Malaria datasets with genotype data for cases and controls from two populations obtained from the Gambia and Kenya were used (https://www.ebi.ac.uk/ega/). There were 3340 samples from Kenya and 2780 samples from the Gambia in the datasets. Each sample had 23 chromosomes, including the sex chromosome. There were different frequencies of markers on each chromosome. All cases were diagnosed in a hospital, where blood samples from children diagnosed with severe malaria were collected. The controls were from within the general population and from new births with unrelated individuals. The blood samples were from the same geographic area as the cases. Deoxyribonucleic acid (DNA) was extracted from blood samples and examined at SNP Illumina arrays [22]. To process the data on the arrays, various sets of genomic calls were utilized. SNP allele names (A, C, T, G), identification numbers (ID), chromosomal positions, and SNP names were retrieved from input files. Other variables included sex, ethnicity, and country of origin.

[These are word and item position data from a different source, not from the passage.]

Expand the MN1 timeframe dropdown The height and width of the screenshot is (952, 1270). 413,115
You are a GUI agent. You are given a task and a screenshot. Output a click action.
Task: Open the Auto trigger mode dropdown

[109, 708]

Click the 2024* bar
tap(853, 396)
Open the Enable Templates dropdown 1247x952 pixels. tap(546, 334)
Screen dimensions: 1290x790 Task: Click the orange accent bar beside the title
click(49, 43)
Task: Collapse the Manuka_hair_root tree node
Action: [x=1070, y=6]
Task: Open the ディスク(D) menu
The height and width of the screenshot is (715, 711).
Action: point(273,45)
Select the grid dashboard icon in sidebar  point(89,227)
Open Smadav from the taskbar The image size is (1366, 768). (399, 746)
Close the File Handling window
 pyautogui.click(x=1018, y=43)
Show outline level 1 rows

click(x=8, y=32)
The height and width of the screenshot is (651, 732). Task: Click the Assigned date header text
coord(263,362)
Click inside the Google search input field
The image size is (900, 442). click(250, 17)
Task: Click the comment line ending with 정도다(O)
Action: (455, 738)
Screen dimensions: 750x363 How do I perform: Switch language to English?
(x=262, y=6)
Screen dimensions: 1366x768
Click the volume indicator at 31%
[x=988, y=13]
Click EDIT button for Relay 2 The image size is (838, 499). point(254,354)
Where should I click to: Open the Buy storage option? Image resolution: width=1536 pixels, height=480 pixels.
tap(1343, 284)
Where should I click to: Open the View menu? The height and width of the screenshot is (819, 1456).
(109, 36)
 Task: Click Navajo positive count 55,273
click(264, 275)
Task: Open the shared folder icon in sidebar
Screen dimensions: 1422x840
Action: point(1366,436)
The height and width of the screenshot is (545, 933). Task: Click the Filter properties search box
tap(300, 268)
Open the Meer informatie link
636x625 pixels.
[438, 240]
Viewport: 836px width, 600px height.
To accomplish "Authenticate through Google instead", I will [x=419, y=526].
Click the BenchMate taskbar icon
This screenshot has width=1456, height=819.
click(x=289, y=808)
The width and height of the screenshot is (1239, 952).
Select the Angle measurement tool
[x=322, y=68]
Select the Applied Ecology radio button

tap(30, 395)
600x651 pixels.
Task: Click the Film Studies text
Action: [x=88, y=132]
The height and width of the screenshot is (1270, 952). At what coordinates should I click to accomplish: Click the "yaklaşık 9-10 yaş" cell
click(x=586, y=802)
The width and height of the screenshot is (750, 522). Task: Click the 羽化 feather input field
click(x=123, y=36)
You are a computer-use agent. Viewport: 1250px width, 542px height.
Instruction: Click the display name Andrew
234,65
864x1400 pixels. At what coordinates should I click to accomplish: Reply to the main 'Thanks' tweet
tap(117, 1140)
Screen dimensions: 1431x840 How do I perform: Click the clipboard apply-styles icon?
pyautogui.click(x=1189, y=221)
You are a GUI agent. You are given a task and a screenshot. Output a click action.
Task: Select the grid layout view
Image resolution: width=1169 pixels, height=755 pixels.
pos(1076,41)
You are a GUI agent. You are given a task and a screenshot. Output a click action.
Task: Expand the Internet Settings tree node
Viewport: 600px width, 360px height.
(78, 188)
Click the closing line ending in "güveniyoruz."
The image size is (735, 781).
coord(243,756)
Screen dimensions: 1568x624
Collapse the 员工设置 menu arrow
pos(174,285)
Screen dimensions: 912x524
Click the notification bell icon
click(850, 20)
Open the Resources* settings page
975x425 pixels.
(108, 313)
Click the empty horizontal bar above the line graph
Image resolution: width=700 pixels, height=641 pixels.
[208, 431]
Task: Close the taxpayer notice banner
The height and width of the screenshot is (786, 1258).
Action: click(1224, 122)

The malaria datasets for the study were under EGA data EGAS00001000807 from Kenya and Gambia; dataset ID EGAD00010000570 (1544 controls and 1711 cases) for the Kenyan population and dataset ID EGAD00010000572 (1533 controls and 1247 cases) for the Gambian population. Different samples were picked from different geographical locations across the two countries to enhance genetic diversity in African countries. The initial study and description of the datasets are available at Band et al. [22]. SNPTEST v2.4.1 software was used to pre-process data to obtain case–control summary statistics on genotype counts, chromosome positions, allele frequency, and odds ratios (https://mathgen.stats.ox.ac.uk/genetics_software/snptest/snptest_v2.4.1.html). The MAX4 and the allelic tests were performed in the presence of an overdominant model. All statistical analyses were conducted in R studio version 4.2.0 [23].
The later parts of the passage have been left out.